I’ve been an active ITI member since my translation career began in 2018 and I was waiting rather impatiently to become an MITI for the best part of the three years that followed. Although I was already reaping the benefits of Affiliate membership in terms of CPD, community and networking, there were three main reasons I was so keen to progress.

First, qualified status provides external validation and recognition. I moved into translation from the highly regulated legal profession, where career milestones such as training periods, qualification and promotion to more senior roles are clearly mapped out. In the world of freelancing, things aren’t so clear-cut. ITI’s membership levels provide a framework for progression. This was the next step on the career ladder for me and is an excellent way of demonstrating to my clients that I meet high ethical and professional standards.

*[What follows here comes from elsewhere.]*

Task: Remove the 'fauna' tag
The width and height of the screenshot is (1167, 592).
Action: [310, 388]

Second, I wanted to get my hands on ITI certification seals! Apart from being a stationery addict and wanting to add another coveted item to my collection, I am also a specialist legal translator and am often asked to certify translations for official purposes. The seals (and, indeed, my MITI status itself) provide extra reassurance to clients who are seeking these important translations for submission to court, the Home Office or other official bodies.

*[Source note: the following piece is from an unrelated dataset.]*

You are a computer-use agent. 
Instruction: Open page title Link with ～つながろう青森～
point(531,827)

Third, I wanted to appear in the ITI directory. This is one of the first places I would go to search for a translator if I were a client (and I often do so when looking for translators working in language pairs other than my own), and I felt I was missing out on an opportunity. In the two months after I became an MITI, I had three enquiries from clients who found me in the directory. If all the other benefits weren’t attractive enough, MITI membership is therefore also helping me to attract high- quality clients. That is the strongest business justification possible for making the investment in upgrading to qualified status.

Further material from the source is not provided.